Markets were all trading up in Asia, with the Nikkei 225 up 1.69 percent by early Monday morning in New York. Germany’s DAX and the CAC 40 in Paris surged more than one percent in midday trading.
U.S. futures also pointed to a higher open on Monday: Futures on the Dow Jones Industrial Average were up 0.26 percent, futures on the Standard & Poor's 500 Index were up 0.34 percent and those on the Nasdaq 100 Index were up 0.45 percent.
The euro received a bump during Asian trading on the news that Cyprus' worst case scenario had been averted, and was trading above Friday’s close. The currency was trading at $1.301, slightly higher than the $1.298 it close at on Friday. The euro had dropped to $1.286 after the deal to levy Cyrpus banks accounts was initially dismissed by the country’s lawmakers early last week. Citigroup Inc. (NYSE:C) analyst Steve Englander told the Wall Street Journal that he expected the euro to slide throughout the day on Monday.
"I think the market will put Cyprus behind it from now. It is a small country, so the impact will be limited," a trader at a Japanese bank told Reuters.
The deal worked out early Monday in Nicosia differs considerably from the one announced Friday. Instead of assessing a 6.75 percent levy on all deposits in Bank Laiki under €100,000 ($129,830), those deposits will be moved to Bank of Cyprus and protected.

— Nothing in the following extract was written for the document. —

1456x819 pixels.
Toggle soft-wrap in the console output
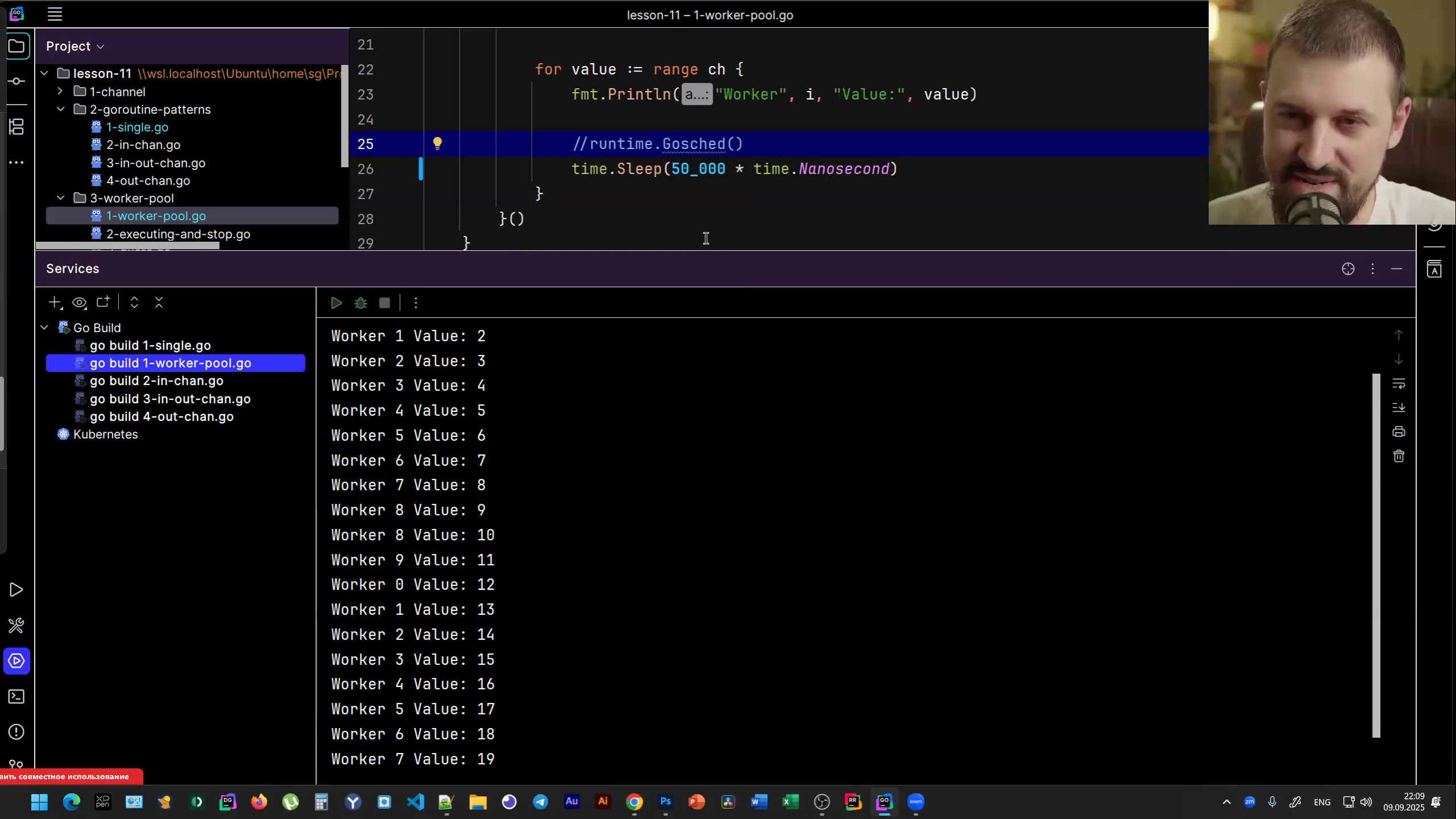[1399, 383]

Those accounts with balances over that amount will be frozen and owners may lose all their money. Senior bond holders in Laiki also will be wiped out.

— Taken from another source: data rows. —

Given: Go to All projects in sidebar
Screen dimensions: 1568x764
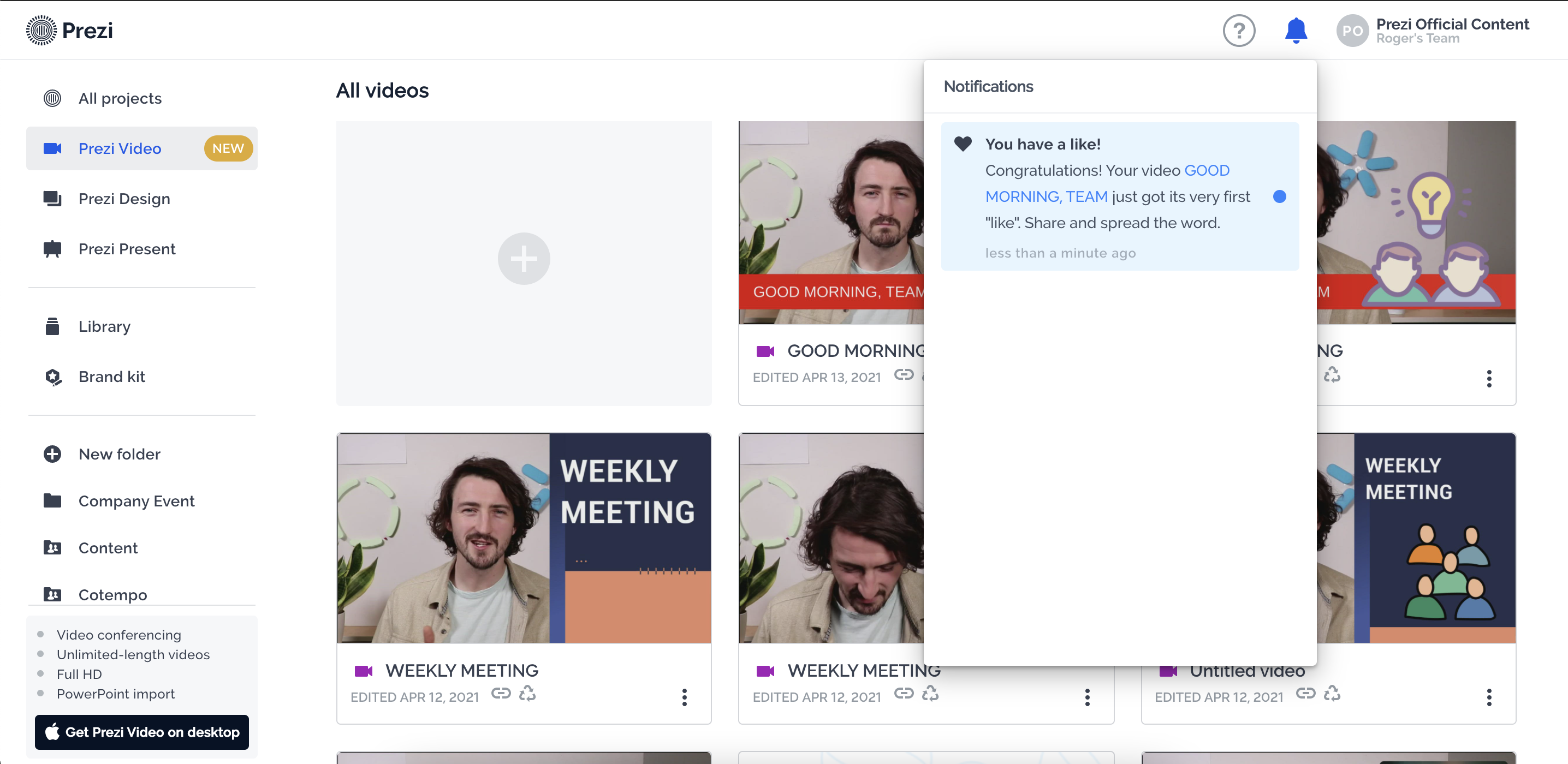Looking at the screenshot, I should point(120,99).
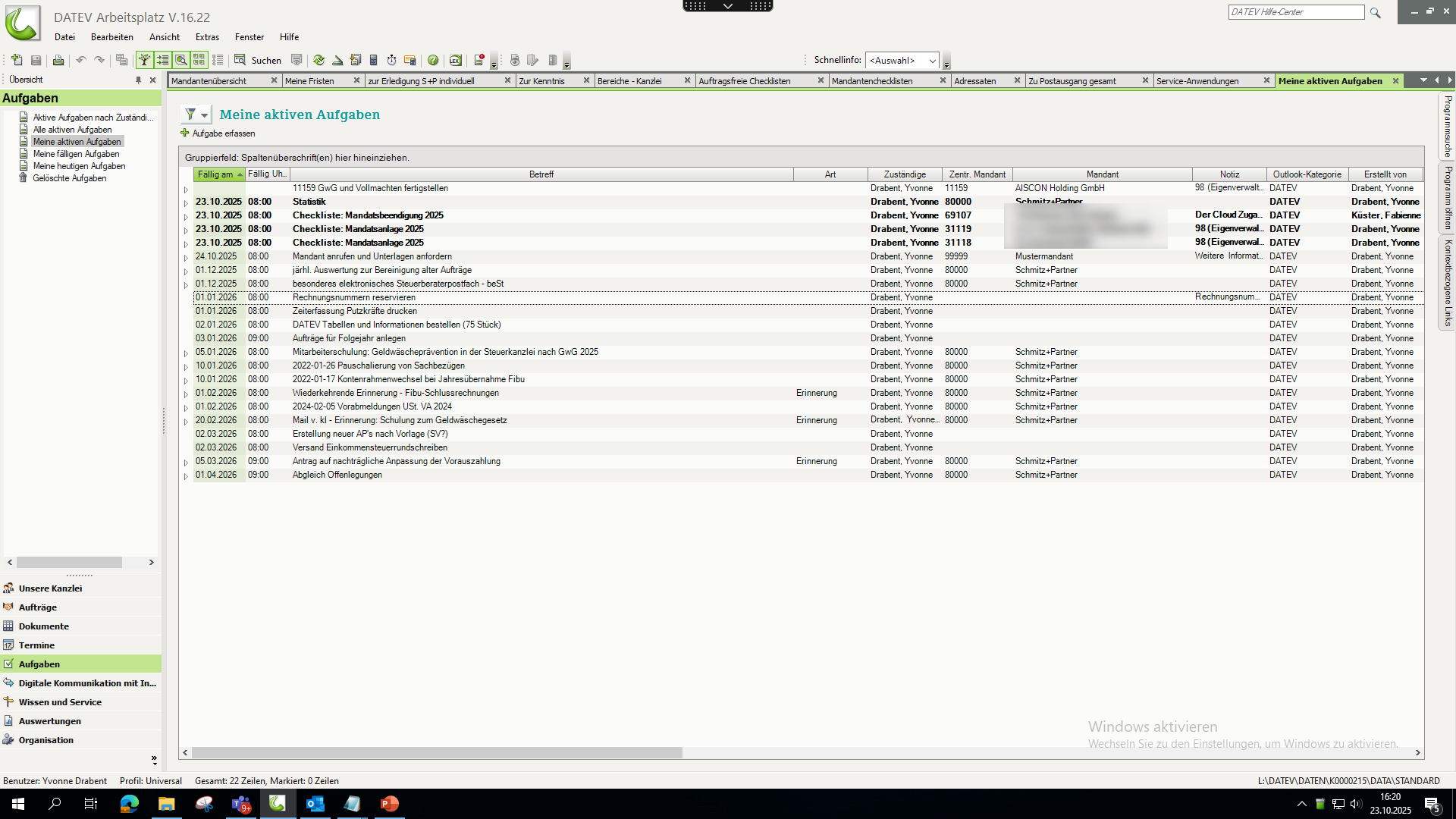Open the LEX icon in toolbar
This screenshot has height=819, width=1456.
(456, 60)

Balances in the Bank of Cyprus, the nation's biggest financial institution, that are under €100,000 also will be protected but those greater than €100,000 will be frozen and some significant percentage will be taken by the government to contribute to the banks' rescue.
While the deal amounts to a collective sigh of relief for the euro zone, it doesn’t bode well for the local economy, which will see a significant hit to its gross domestic product this year as its large banking system loses its status as an ideal place for foreigners – especially wealthy Russians – to park their funds offshore.